Let me take time to single out just how expertly Evan Peters (TV’s American Horror Story) steals the entire mutant-heavy movie. First, he’s the most comically attuned character, which is a nice break from how serious, and rightly so, every character is so often. Quicksilver provides a whole new jolt of entertainment, and when he checks out after the prison break sequence you’ll dearly miss him. The character is a rapscallion (as my late grandmother might have termed) that enjoys using his super speed powers to mess with people, to test his limits, to see what he can get away with, and a Pentagon jailbreak is right up his alley. Ignore the silly yet period appropriate outfit and ignore what initially seems like Peters’ smirking self-involvement from trailers and ads. When this character is onscreen the movie has a joyful sense of irreverence. He is instrumental to freeing Magneto and the onscreen depiction of his super speed is the best illustration of the power ever conceived in film and TV. There is a segment sent to Jim Croce’s “Time in a Bottle,” and some wonderful special effects, which is just so playful, so giddy, and so cool that it very well might be my favorite moment in any superhero movie… ever. It is definitely an applause-worthy moment and my audience responded in kind. Quicksilver is a perfectly utilized supporting player in a movie stuffed to the gills with characters.
The time travel geek in me has a few quibbles with the parallel lines of action from past and present. Wolverine’s consciousness is sent back in time but he film plays out like it’s happening simultaneously to the events of the future. So if Wolverine is pulled out in the middle of the movie, he’ll have failed his mission to change the future, even though by going back in time he’s already, blah blah blah butterfly effect. Anyway, I understand how they want to make the future story have a sense of urgency but it’s not like waking Wolverine from a dream; the times are not happening concurrently. He’s in the past, meaning that the moment he goes back there, the future will already be altered due to the consequences of his actions, for better or worse. There is no race against time to keep his consciousness back in time until he complete his mission. I can see why they went this route for a summer blockbuster, but that doesn’t quell the quibbles.

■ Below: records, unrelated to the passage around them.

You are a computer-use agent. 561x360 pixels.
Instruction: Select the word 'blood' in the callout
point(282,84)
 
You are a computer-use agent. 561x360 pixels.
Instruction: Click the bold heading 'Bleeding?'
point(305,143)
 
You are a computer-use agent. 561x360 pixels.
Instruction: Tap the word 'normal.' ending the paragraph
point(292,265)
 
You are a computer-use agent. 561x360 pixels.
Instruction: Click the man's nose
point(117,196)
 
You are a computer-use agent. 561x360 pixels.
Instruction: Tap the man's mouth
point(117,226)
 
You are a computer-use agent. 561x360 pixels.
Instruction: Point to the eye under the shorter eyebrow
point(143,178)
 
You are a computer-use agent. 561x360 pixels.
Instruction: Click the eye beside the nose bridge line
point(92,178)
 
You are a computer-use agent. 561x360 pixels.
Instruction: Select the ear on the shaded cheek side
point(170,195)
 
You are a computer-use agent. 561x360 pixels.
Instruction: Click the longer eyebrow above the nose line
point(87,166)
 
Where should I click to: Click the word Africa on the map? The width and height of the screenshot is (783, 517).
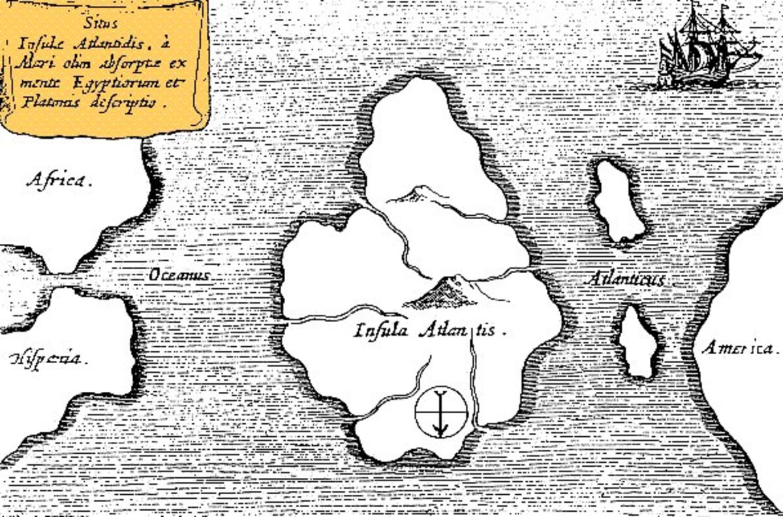point(57,181)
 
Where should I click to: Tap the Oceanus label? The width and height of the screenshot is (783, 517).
point(179,275)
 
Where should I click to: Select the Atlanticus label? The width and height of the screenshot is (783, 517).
point(626,279)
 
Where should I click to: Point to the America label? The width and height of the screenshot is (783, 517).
point(740,348)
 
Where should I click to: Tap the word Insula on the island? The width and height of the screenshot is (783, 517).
point(381,330)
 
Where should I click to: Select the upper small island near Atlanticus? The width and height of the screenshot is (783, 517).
point(618,201)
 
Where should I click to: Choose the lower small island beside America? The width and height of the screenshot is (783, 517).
point(638,343)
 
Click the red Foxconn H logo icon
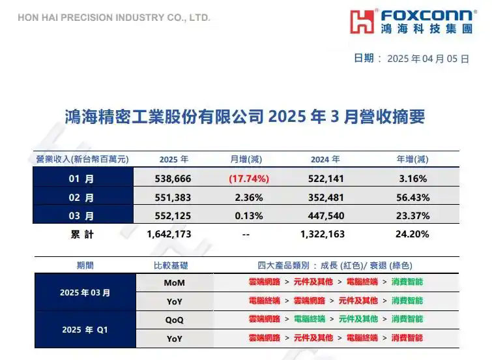pos(362,22)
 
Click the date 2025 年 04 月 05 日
pos(427,59)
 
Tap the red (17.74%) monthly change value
pos(248,178)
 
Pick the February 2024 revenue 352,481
pos(324,197)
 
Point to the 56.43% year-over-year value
pos(412,197)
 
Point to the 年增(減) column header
pos(412,159)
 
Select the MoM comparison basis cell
pos(174,282)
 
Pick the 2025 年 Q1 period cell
pos(85,329)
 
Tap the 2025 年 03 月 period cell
pos(85,292)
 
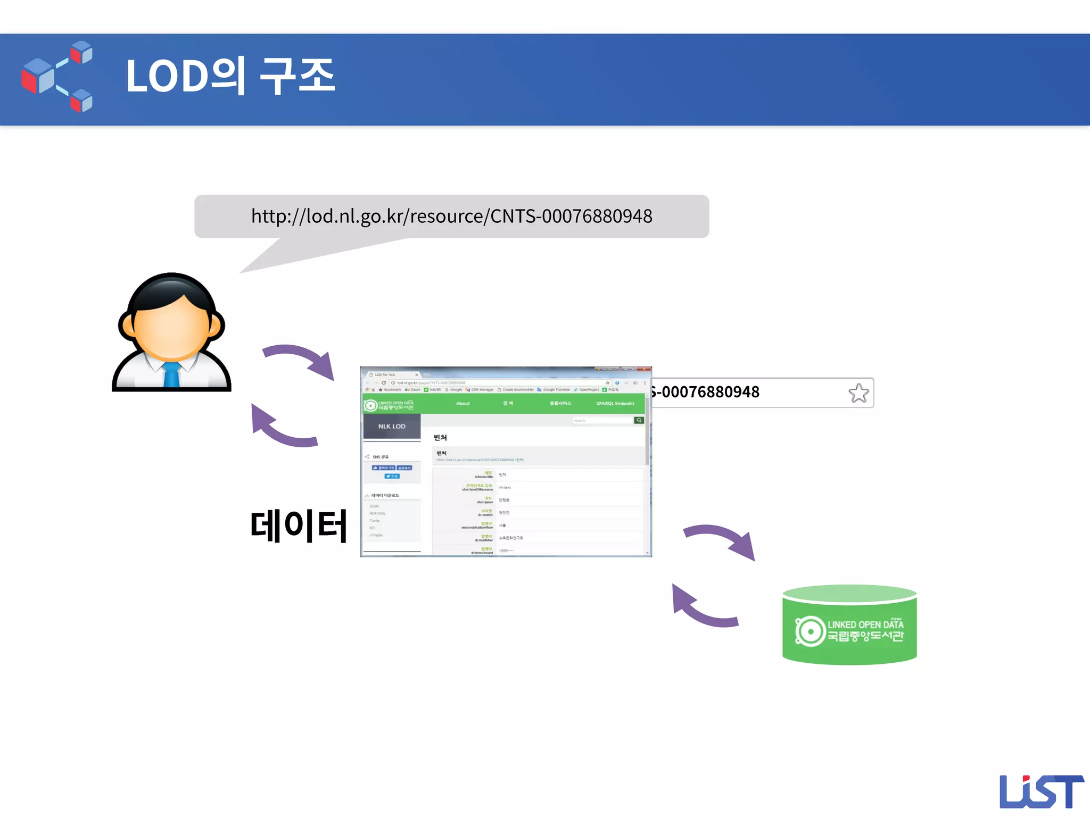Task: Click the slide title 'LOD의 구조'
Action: click(230, 76)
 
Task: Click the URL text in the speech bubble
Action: click(451, 216)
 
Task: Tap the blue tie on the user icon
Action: click(171, 373)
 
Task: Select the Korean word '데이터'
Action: click(299, 526)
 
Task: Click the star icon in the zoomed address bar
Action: click(858, 393)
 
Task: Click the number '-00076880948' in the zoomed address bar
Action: click(706, 392)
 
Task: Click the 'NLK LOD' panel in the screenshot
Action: click(392, 426)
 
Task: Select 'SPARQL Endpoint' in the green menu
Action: click(615, 404)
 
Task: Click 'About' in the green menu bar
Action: click(463, 404)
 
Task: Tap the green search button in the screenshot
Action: click(639, 420)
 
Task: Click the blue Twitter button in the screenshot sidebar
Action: click(392, 476)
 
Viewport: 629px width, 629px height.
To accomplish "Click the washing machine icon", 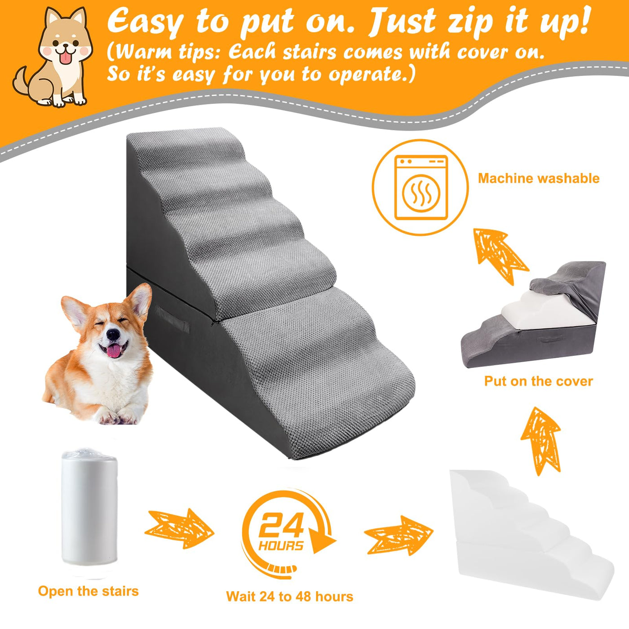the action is coord(421,187).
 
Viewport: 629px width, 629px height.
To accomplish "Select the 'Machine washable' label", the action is coord(539,178).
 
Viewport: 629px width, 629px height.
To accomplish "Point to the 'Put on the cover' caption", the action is coord(538,381).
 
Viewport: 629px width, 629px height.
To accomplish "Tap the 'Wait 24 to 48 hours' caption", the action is coord(289,596).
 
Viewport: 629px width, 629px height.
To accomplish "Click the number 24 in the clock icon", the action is coord(281,525).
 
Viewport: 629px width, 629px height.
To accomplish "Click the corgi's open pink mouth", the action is coord(114,350).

X-Men: Days of Future Past is a time-hopping, unabashedly fun time at the movies; well as fun as preventing nightmarish futures built from the consequences of oppression and prejudice can be. With Singer back in the saddle and the bridging of the two X-Men universes, the series is back on track and once again the promising font of stories and characters. The newest X-film is one of the most entertaining, funny while still being dramatic, and while burdened with the largest cast of any super franchise, finds notable moments for its characters big and small to remind us that these people matter. While less philosophical and funky than First Class, this is one of the best films in the franchise, on par with X2. The action sequences and visual eye-candy are great fun with some inventive and memorable touches. It’s also nerdy fun getting to watch the past and present interact, and for many this is their first return since 2006’s crappy Last Stand. It’s not a perfect movie; I wish there was more early Sentinel action, I wish Dinklage had much more to do, and I wish that the plot didn’t so transparently hinge on Xavier not having his powers. The slate is clean and all X-Men fans can breathe a sigh of relief. The future is once again rosy. The X-Men, and not just Wolverine, are relevant once again.